Il faut, avant tout, souligner les limites inhérentes à toute tentative de cartographier les mouvements migratoires ouest-africains et de mettre de l’ordre dans le désordre. D’une part, les statistiques officielles sont rarement fiables, en l’absence de procédures d’enregistrement et de recensement, systématiques, harmonisées et comparables mais aussi en l’absence d’une définition univoque du migrant.

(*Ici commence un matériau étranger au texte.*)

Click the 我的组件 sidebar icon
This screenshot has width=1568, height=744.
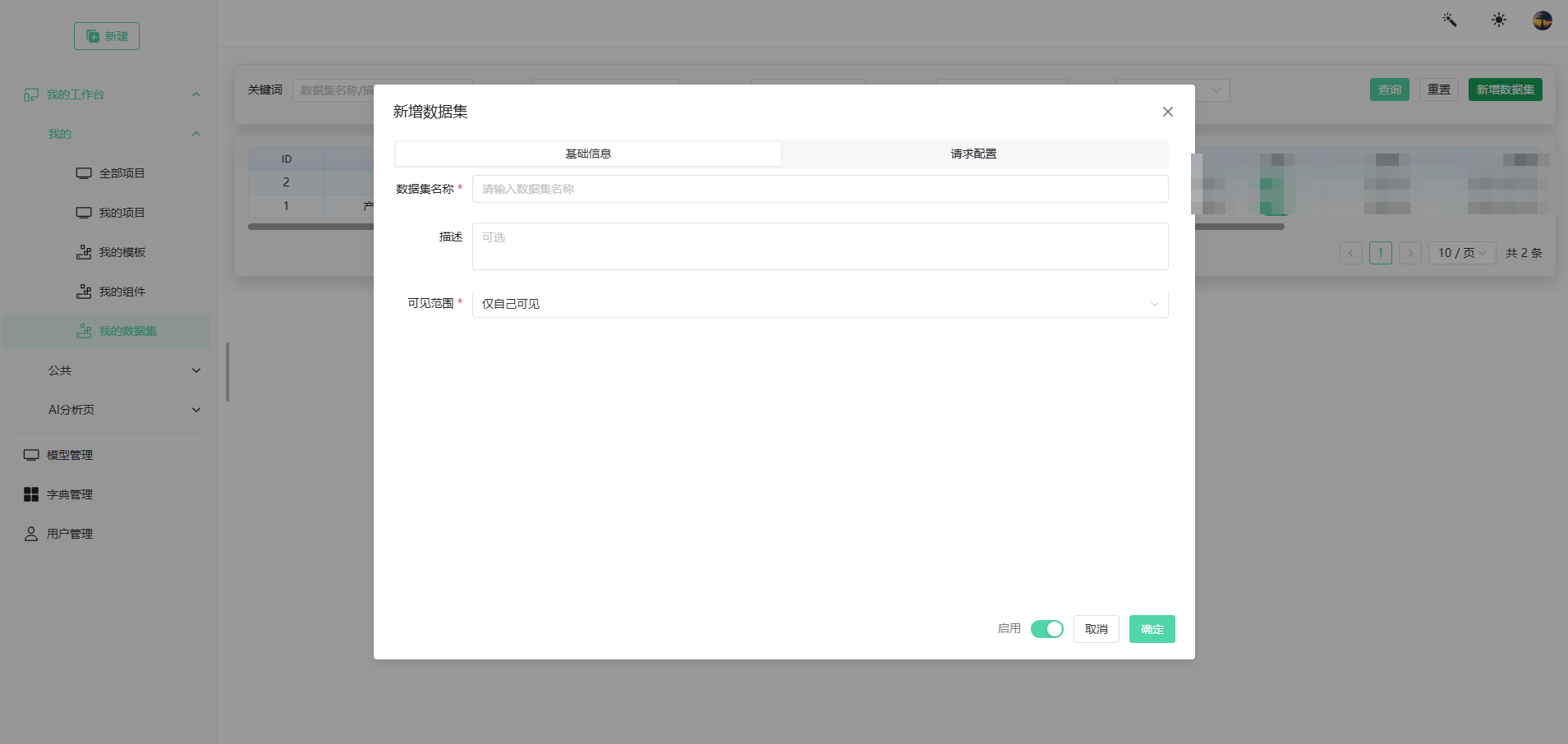(84, 292)
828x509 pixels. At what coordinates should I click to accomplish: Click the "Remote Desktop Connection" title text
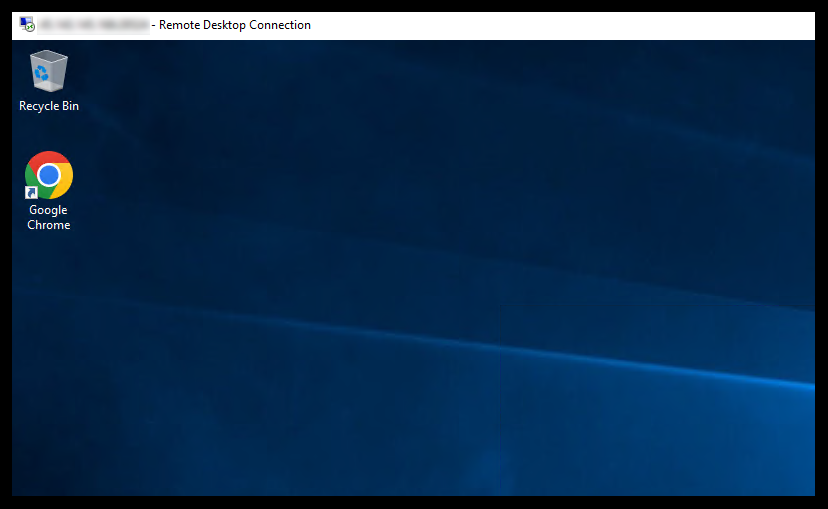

Les chiffres se contredisent souvent, et ne tiennent, en général, pas compte des mouvements migratoires « irréguliers », c’est-à-dire non enregistrés et recensés aux frontières, alors qu’ils sont majoritaires. D’autre part, les distinctions opérées, dans le cadre de cette étude, entre mouvements « intrarégionaux » et mouvements « extrarégionaux », de même que les classifications juridiques distinguant les « réfugiés » des migrants, et les mobilités « légales » des mouvements « illégaux », sont à prendre avec précaution. La réalité est autrement plus dynamique. En pratique, les individus passent sans cesse d’une catégorie analytique ou juridique à une autre. Les migrations sont extrêmement volatiles et partent dans de multiples directions, les personnes pouvant changer de destinations au cours de leur parcours au gré des contraintes ou des opportunités. Enfin, il faut être tout aussi circonspect envers les différentes périodes migratoires proposées ici par souci de clarté : les dynamiques migratoires s’inscrivent en réalité dans un « continuum » de ruptures et de continuités.